« Quel est votre tarif ? » : cette question reste une source de préoccupation pour les freelances. Il s’agit, également, d’un point assez épineux que vous avez la plupart des cas peur d’aborder. Le fait est que vous n’avez pas envie de vous sous-évaluer, mais vous avez également peur de donner un chiffre qui effrayera le client. Et si ce tarif est plus élevé que la « normale » vous avez peur que le client passe son chemin. Voici des arguments efficaces pour vous justifier.

L’expérience

Cela va de soi : un freelance qui a exercé depuis quelques mois dans un domaine n’aura pas le même tarif qu’un freelance qui a exercé depuis plusieurs années. Peu importe votre domaine d’activité, comprenez que les tarifs élevés se justifient très bien par votre expérience en tant qu’indépendant. Plus vous travaillerez dans ce domaine, plus vous aurez des connaissances et des compétences et plus votre valeur augmentera. Vous pouvez donc prétendre à un salaire plus élevé que la normale. L’expérience fera tout à fait la différence. Et si votre client veut travailler avec une personne expérimentée, il doit être prêt à payer même le double des tarifs sur le marché.

Les compétences

Les compétences seront également des vecteurs qui permettront de définir les tarifs d’un freelance. D’abord, si vous êtes spécialisé dans un domaine, vous n’aurez certainement pas les mêmes tarifs horaires qu’une personne qui ne l’est pas. La règle est simple : vous vous serez spécialisé dans un domaine, plus votre tarif peut grimper.
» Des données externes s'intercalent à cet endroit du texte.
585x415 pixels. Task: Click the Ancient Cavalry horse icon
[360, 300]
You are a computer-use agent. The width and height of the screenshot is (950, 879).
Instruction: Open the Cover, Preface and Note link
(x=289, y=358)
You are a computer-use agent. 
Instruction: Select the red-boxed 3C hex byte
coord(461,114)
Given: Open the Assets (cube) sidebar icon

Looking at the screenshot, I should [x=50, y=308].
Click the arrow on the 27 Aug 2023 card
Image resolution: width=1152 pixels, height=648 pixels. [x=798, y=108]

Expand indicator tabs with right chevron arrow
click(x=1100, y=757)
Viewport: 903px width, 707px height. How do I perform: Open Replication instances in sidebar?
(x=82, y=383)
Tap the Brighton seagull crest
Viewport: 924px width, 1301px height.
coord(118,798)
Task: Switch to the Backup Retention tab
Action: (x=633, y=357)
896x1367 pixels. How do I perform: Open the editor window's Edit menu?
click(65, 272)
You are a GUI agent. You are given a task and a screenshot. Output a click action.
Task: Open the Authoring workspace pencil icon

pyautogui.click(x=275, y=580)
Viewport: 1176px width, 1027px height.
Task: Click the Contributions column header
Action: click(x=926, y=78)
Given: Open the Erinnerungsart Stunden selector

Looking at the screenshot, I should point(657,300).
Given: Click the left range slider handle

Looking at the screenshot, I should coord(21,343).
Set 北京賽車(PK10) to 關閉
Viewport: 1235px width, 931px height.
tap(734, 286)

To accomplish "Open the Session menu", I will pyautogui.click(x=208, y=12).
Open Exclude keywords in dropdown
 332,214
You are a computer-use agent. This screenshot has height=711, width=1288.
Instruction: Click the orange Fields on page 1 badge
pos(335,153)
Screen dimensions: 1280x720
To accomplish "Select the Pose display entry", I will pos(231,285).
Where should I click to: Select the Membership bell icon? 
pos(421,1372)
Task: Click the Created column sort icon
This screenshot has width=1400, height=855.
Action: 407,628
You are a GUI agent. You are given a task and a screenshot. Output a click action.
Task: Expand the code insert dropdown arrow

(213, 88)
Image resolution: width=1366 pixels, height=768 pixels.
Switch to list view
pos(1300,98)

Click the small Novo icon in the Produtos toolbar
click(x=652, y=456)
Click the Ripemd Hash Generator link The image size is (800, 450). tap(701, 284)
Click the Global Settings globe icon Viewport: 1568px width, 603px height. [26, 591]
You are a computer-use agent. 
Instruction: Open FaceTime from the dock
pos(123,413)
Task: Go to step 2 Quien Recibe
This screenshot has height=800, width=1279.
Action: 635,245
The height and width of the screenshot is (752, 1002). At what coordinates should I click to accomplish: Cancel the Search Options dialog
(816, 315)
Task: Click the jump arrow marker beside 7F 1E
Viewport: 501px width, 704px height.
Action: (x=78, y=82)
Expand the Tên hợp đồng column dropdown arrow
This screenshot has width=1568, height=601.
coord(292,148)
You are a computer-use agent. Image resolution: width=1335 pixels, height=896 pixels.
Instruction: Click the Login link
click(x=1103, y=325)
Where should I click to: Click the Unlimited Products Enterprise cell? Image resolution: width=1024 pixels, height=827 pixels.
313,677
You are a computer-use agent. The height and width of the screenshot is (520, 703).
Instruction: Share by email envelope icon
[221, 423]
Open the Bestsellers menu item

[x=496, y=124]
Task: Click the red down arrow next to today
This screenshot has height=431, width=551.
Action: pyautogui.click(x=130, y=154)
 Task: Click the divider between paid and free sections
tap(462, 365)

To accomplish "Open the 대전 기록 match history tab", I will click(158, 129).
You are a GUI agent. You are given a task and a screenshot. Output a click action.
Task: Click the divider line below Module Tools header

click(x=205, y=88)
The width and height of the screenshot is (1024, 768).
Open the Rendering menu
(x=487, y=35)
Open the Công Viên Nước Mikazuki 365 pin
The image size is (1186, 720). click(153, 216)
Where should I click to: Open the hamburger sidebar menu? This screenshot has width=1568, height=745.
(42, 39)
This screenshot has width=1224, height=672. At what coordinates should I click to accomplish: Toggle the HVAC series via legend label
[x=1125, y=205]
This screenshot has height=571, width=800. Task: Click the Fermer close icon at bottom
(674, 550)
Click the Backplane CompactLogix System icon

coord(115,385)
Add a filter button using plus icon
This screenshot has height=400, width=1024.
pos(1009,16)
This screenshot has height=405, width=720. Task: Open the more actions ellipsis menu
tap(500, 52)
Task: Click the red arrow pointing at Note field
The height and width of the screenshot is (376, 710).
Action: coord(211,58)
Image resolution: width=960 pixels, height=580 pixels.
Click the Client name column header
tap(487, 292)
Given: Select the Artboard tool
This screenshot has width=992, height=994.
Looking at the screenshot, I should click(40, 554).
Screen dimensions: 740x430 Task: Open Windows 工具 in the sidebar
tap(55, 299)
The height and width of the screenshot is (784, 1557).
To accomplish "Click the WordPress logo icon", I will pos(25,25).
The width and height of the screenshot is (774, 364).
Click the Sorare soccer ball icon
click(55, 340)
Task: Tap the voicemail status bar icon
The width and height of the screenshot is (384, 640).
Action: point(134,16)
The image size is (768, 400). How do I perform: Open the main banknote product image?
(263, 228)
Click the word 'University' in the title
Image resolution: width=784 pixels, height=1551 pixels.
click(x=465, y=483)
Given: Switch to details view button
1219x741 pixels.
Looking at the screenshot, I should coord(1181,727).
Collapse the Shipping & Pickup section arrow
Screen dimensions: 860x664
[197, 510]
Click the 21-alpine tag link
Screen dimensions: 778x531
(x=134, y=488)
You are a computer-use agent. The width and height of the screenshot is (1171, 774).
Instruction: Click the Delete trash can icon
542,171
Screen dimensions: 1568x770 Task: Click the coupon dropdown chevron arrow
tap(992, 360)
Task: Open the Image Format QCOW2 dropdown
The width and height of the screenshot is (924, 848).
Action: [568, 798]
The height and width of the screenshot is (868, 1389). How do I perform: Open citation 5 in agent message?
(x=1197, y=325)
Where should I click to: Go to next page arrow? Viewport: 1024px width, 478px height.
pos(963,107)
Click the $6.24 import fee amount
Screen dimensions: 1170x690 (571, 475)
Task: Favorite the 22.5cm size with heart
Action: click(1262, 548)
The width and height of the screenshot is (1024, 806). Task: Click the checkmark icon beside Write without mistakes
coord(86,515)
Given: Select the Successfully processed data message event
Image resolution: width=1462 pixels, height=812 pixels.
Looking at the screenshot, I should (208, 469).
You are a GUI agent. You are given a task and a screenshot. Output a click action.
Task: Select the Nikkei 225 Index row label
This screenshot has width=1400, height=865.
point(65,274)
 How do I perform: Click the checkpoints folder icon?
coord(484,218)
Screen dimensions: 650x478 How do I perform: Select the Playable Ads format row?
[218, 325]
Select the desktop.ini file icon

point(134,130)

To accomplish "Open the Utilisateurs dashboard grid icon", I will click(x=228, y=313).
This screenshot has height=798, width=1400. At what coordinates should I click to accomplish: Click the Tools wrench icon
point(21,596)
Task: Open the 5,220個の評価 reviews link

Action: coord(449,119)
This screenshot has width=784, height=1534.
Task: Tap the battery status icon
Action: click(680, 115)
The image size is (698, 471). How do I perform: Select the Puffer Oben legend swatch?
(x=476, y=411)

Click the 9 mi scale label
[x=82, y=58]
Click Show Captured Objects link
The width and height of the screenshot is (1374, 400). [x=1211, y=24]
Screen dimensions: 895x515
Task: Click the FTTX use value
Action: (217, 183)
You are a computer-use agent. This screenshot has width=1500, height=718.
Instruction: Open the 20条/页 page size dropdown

Encore mieux, si vous avez une spécialisation assez rare, vous êtes tout à fait libre d’imposer des prix un peu plus haut (il s’agit ici d’une question d’offre et de demande). Enfin, plus votre niveau d’expertise est hausse, plus vous pouvez majorer vos honoraires.

Les clients cibles

Les prix de vos prestations doivent s’adapter à vos clients cibles potentiels. En fait, le moyen le plus efficace de définir votre positionnement est d’imposer un tarif minimum en dessous duquel vous ne pouvez plus travailler. Prenons un exemple concret : une grande entreprise souhaite vous engager pour une mission ponctuelle. Étant donné l’envergure de ce client et l’irrégularité de la mission, il vous est tout à fait possible de demander plus que votre tarif moyen (si le tarif en question est de 50 €, vous pouvez en demander 60 par exemple).  Par contre, si une petite entreprise vous propose un emploi régulier et sur le long terme, vous pouvez appliquer votre tarif minimum (si le tarif habituel est de 50 €, vous pouvez demander 30 par exemple). Votre prix devra s’adapter à votre client ainsi que les garanties que peut vous apporter chaque mission.

Le type de mission

Cette règle est assez simple : si la mission est à réaliser en urgence dans un intervalle de temps très limité, vous pouvez demander un prix plus élevé. De même pour des missions où l’on exige une plus grande flexibilité, par exemple un travail de nuit. D’ailleurs, dans ces situations, vous n’aurez même pas à vous expliquer auprès de vos clients, car cela va de soi.